Exercise objective: Extract the whole listing as it stands. Do not include the pictures.

Records for this task:
'''

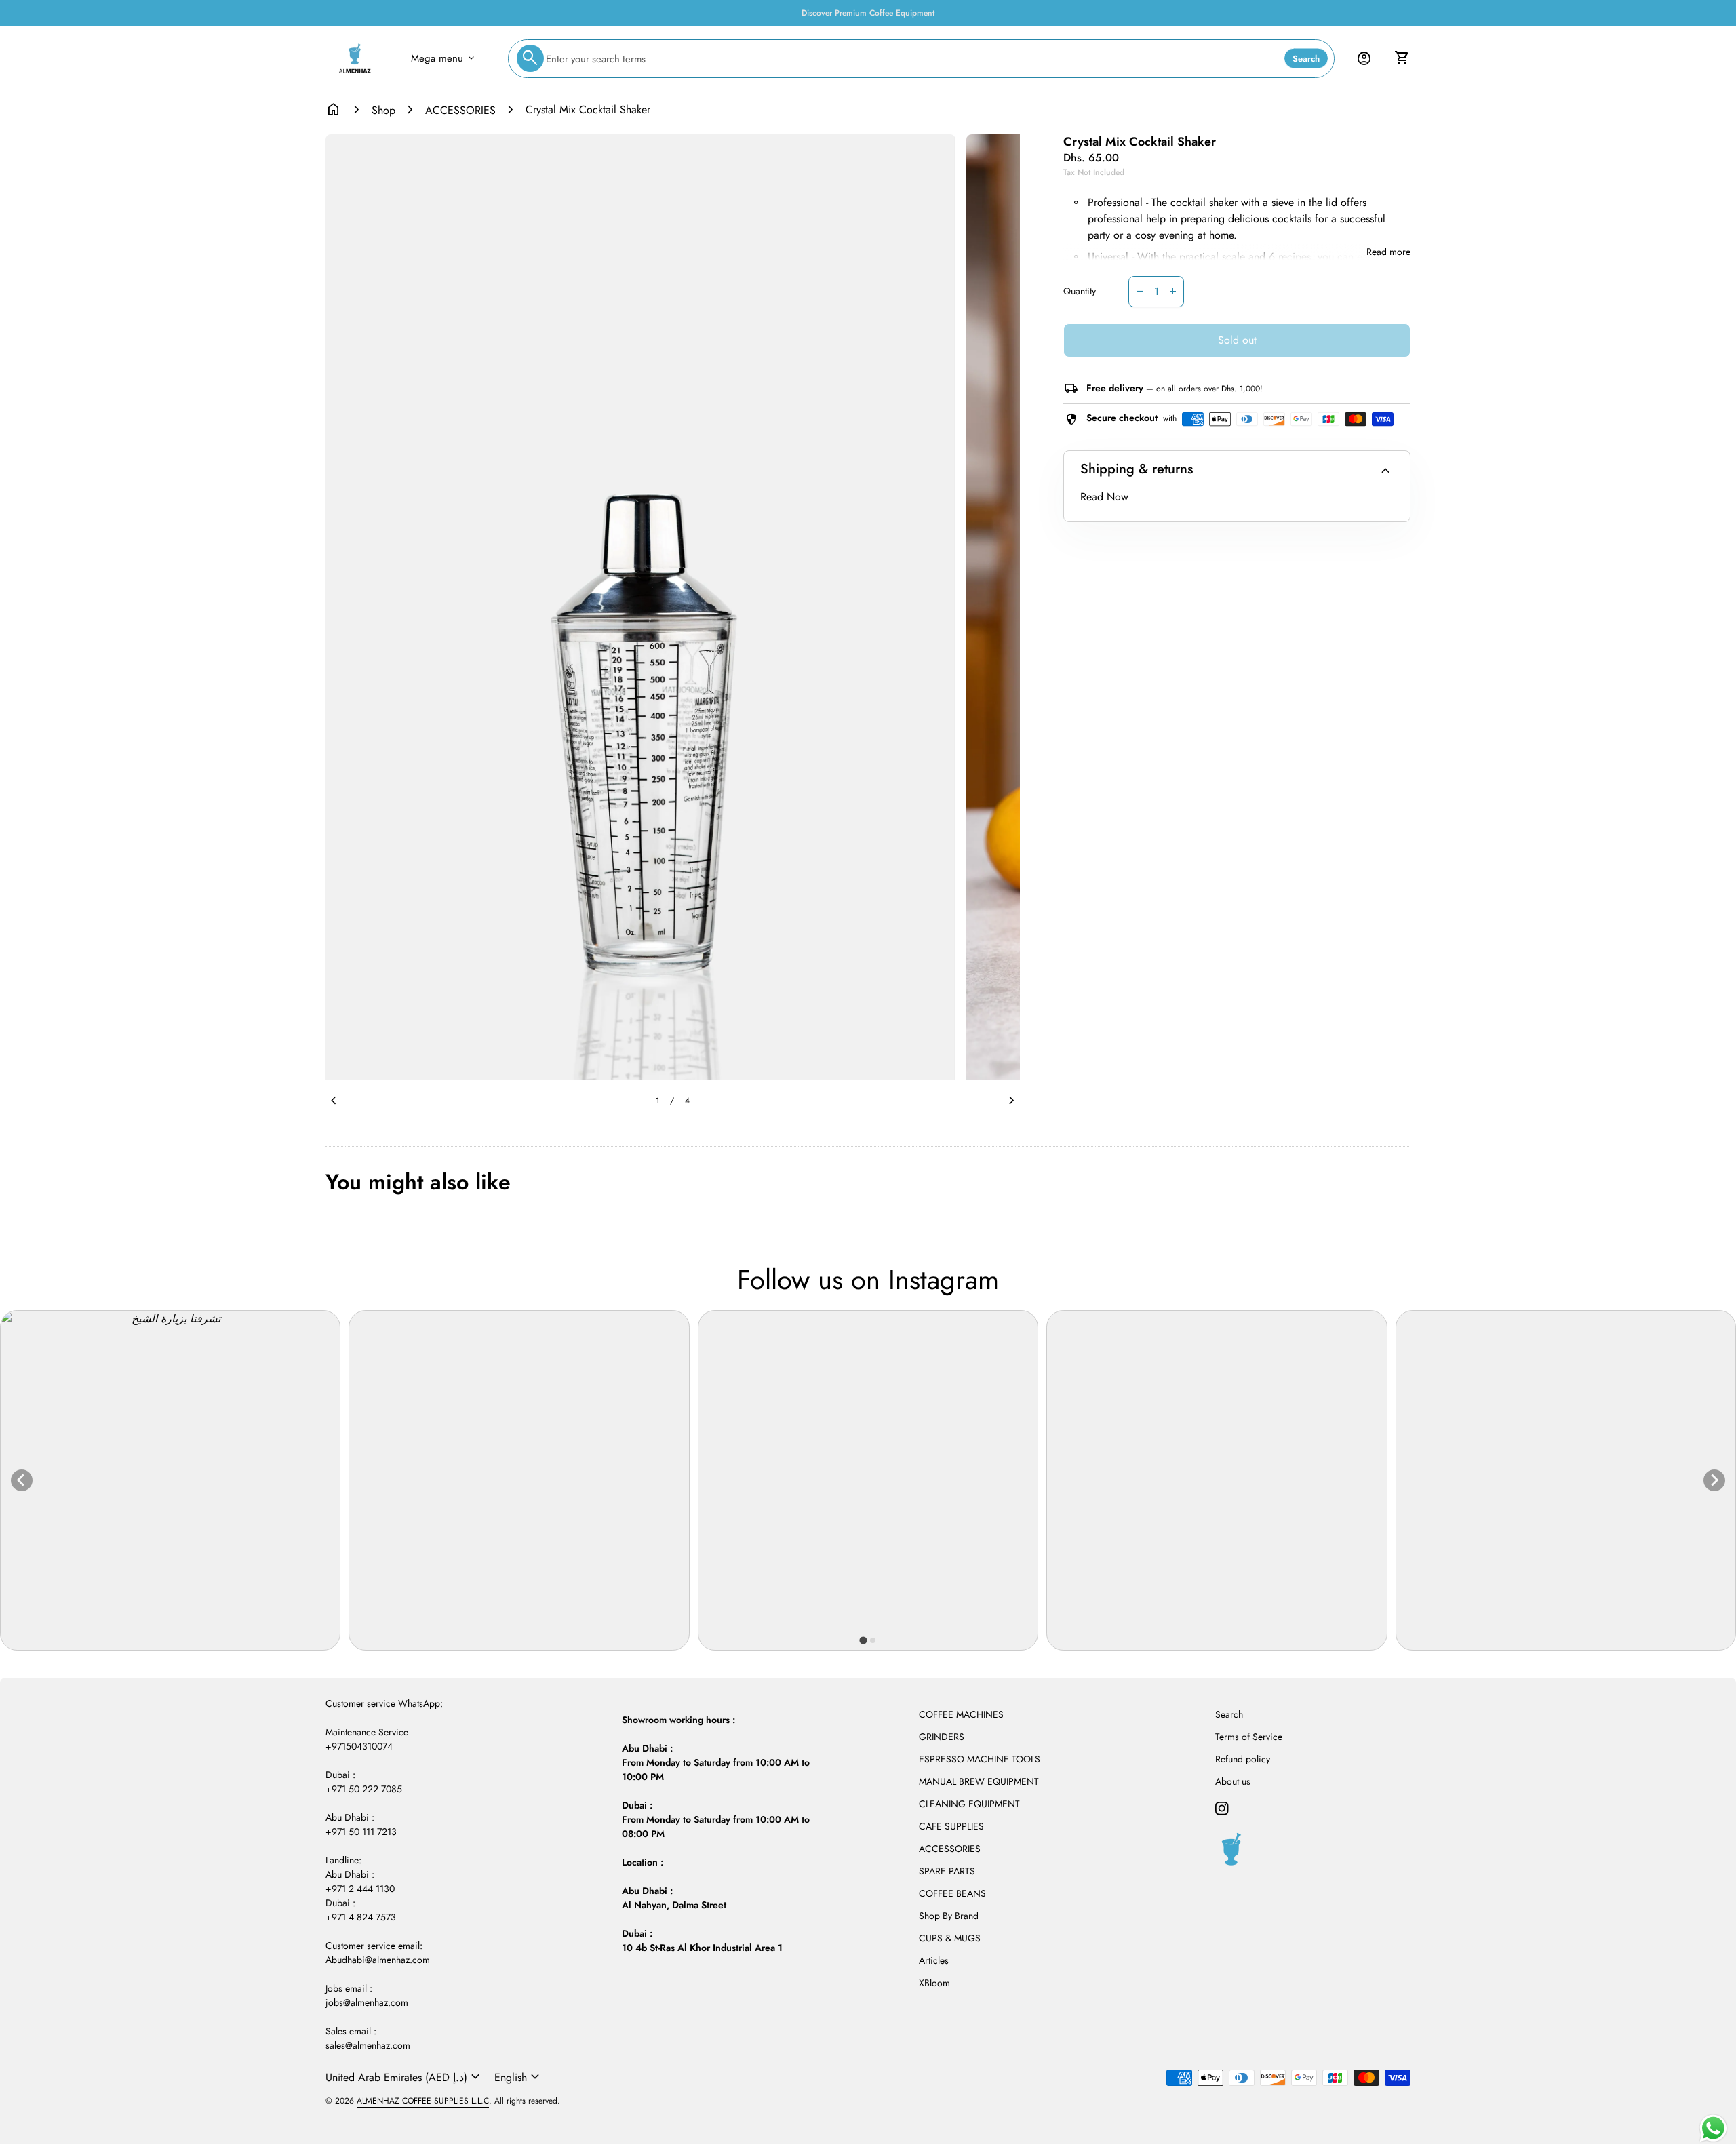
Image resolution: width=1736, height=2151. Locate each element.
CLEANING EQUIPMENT (969, 1804)
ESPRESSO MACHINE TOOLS (979, 1759)
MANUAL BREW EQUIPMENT (979, 1781)
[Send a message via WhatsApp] (1713, 2128)
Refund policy (1242, 1759)
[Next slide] (1714, 1480)
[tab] (863, 1640)
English (518, 2077)
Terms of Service (1248, 1736)
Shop (383, 110)
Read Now (1104, 497)
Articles (934, 1960)
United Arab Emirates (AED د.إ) (405, 2077)
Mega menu (444, 58)
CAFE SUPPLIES (951, 1826)
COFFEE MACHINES (961, 1714)
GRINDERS (941, 1736)
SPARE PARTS (947, 1871)
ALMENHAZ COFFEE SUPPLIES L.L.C (423, 2101)
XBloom (934, 1983)
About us (1232, 1781)
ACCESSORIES (460, 110)
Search (1306, 58)
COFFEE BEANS (952, 1893)
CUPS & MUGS (950, 1938)
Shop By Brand (949, 1915)
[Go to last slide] (22, 1480)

'''

Answer space:
Image resolution: width=1736, height=2151. Locate each element.
CLEANING EQUIPMENT (969, 1804)
ESPRESSO MACHINE TOOLS (979, 1759)
MANUAL BREW EQUIPMENT (979, 1781)
[Send a message via WhatsApp] (1713, 2128)
Refund policy (1242, 1759)
[Next slide] (1714, 1480)
[tab] (863, 1640)
English (518, 2077)
Terms of Service (1248, 1736)
Shop (383, 110)
Read Now (1104, 497)
Articles (934, 1960)
United Arab Emirates (AED د.إ) (405, 2077)
Mega menu (444, 58)
CAFE SUPPLIES (951, 1826)
COFFEE MACHINES (961, 1714)
GRINDERS (941, 1736)
SPARE PARTS (947, 1871)
ALMENHAZ COFFEE SUPPLIES L.L.C (423, 2101)
XBloom (934, 1983)
About us (1232, 1781)
ACCESSORIES (460, 110)
Search (1306, 58)
COFFEE BEANS (952, 1893)
CUPS & MUGS (950, 1938)
Shop By Brand (949, 1915)
[Go to last slide] (22, 1480)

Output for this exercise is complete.